I’m still trying to clear my thoughts about several past reports of mine regarding these tiny owls, which are frequently seen in daylight hours. John and Milena Beer have recently again obtained excellent photographs of two of the three species found in Costa Rica. These three are: Ferruginous Pygmy-Owl (Glaucidium brasilianum), principally found at lower elevations on the Pacific side of Costa Rica; Central American Pygmy-Owl (Glaucidium griseiceps) (no photographs shown), found only at lower elevations and therefore infrequently in the Turrialba area; and Costa Rican Pygmy-Owl (Glaucidium costaricanum), found only at high elevations. Without good photographs or expert testimony (as to what was both seen and heard), I now find it very difficult to accept many of the unsubstantiated reports for these species listed historically in e-Bird for our area. Fortunately, there are nowadays lots of very credible and more recent reports from experienced local observers.
On the basis of these, the respective distributions have now been fairly well mapped. G. brasilianum, the Ferruginous Pygmy-Owl, turns up mostly on the Pacific side of the country and thus infrequently in our area. Unlike the other two species it has a streaked, not spotted, crown. The large numbers of bird tours attracted to CATIE and to the Rancho Naturalista near Tuis mean that this species has been reported more often than the other two, and mostly at fairly low elevations. as in this most recent sighting:
A Ferruginous Pygmy-Owl was reported by local expert Mercedes Alpízar (Rancho Naturalista) at this same location a little more than a week previously. It has to be said that this location is at the extreme eastern edge of the Costa Rican range of this species.

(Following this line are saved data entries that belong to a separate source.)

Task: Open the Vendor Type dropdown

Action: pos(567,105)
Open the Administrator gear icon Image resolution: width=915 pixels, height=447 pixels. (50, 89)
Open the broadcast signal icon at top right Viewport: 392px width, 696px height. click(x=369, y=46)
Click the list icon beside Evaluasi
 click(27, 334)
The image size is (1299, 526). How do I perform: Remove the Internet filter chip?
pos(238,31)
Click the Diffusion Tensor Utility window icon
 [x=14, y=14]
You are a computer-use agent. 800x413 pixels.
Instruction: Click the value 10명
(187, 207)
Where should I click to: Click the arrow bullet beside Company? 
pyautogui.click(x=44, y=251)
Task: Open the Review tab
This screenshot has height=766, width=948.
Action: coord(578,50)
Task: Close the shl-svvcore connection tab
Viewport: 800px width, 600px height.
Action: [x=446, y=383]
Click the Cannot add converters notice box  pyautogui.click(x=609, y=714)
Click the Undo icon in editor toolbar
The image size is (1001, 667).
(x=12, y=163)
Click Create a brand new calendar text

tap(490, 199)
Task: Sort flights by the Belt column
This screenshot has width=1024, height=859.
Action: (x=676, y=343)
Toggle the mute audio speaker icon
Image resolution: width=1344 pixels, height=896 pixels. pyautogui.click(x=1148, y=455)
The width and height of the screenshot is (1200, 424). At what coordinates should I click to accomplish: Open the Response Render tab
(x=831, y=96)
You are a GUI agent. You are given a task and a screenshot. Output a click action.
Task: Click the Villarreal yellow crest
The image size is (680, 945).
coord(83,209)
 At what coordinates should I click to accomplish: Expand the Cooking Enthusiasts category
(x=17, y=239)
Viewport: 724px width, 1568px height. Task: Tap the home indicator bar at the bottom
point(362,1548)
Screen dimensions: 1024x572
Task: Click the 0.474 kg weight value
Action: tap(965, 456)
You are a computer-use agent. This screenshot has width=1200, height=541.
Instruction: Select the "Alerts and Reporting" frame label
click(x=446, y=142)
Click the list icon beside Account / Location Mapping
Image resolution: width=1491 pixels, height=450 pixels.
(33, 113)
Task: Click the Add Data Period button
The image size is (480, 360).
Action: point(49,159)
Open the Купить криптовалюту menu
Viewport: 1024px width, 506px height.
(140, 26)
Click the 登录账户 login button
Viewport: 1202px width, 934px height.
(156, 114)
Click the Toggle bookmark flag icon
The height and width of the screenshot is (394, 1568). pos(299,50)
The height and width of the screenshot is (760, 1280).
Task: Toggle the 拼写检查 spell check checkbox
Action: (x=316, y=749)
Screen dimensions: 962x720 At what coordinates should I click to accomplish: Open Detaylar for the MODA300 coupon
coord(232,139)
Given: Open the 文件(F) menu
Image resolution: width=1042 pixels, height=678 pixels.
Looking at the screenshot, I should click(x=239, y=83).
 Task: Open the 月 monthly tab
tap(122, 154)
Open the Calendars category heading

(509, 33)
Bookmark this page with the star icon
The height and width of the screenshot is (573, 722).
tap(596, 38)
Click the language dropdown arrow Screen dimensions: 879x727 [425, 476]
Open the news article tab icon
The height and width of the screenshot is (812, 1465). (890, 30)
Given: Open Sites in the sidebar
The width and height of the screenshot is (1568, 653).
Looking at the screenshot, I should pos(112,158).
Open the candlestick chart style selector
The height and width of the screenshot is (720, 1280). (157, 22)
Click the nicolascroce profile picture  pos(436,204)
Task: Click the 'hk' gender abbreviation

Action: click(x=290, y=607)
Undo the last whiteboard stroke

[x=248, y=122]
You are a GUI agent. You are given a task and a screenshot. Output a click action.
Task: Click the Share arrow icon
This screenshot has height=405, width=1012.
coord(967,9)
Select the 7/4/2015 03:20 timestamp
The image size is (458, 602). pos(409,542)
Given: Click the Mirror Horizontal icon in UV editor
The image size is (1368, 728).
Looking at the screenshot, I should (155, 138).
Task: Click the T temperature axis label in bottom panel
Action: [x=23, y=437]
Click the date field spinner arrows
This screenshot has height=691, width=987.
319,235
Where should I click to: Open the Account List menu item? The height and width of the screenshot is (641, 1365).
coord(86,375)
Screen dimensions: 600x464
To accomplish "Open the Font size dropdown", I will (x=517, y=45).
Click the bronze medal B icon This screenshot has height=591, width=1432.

I must therefore now question an earlier pygmy-owl report with photos taken by a non-birding friend at La Flor de Tres Equis, just above the Río Reventazón and quite close to the aforementioned Peralta location. These photos were taken on May 21, 2014, in the middle of the afternoon. I myself did not have the opportunity to see the bird first-hand. I initially assumed this to be G. griseiceps, Central American Pygmy-Owl, because this species is found principally in the Caribbean lowlands. However, because of the absence of spots on the crown, as seen below, I now tend to think that it is perhaps an immature Ferruginous Pygmy-Owl, lacking however the typical streaked crown of this species. The difference in the colour of the respective plumage of the birds shown here can be explained because the former is the more typical rufous morph, while here below we have perhaps the greyish-brown morph. Judge for yourselves:
Here’s a full frontal view:
I welcome comments from readers.
By contrast, G. griseiceps, the Central American Pygmy-Owl, also a low-elevation species, is limited to the Caribbean side of the country, yet I can find so far no well-substantiated report of this species from our area, nor indeed from the whole of the Province of Cartago. I’m not sure on what basis some very few earlier reports of this bird have been accepted. The reports nearest to Turrialba with absolute verification seem to be from Las Brisas near La Alegría de Siquirres.
I will leave this species for a future post and live in hope!
Regarding the third of our pygmy-owl species, G. costaricanum, Costa Rican Pygmy-Owl, there is much more clarity since it is the only one reported from very high elevations. Substantiated reports, as far as I can determine, come only from high elevations, but at least one is from just below 1300 m, at Ojo de Agua in the Province of Limón, very close to where the following beautiful photos were taken of a brown-morph bird in March 2018 on the road to Los Bajos del Volcán:
Just two months later at practically the same location John and Milena found another Costa Rican Pygmy-Owl but this time a rufous-morph specimen. The variation in plumage gives the impression of a quite different species. The crown spots are here not so clearly distinguishable but, as already noted, no other pygmy-owl species is to be found at this elevation.
Regarding pygmy-owls I still have further issues to resolve because I have been visited by a pygmy-owl at my house in San Antonio on at least 6 occasions (1 in 2010 and the rest between November 2015 and February 27, 2016. On the latter occasion I wrote: “Calls are in mostly triplets, perhaps 5 sets; 2 birds calling to each other.” Since my house is located at 1300 m the possibility must be considered of some or all of these birds having been Ferruginous Pygmy-Owls. All these visits were nocturnal, with just one good view of a bird by flashlight. However, my notes indicate neither spots nor streaks on the crown. All my other encounters mention the tooting call, which could be either species. I am also assuming of course that the Central American Pygmy-Owl would not be found at such an elevation on the Turrialba Volcano slope.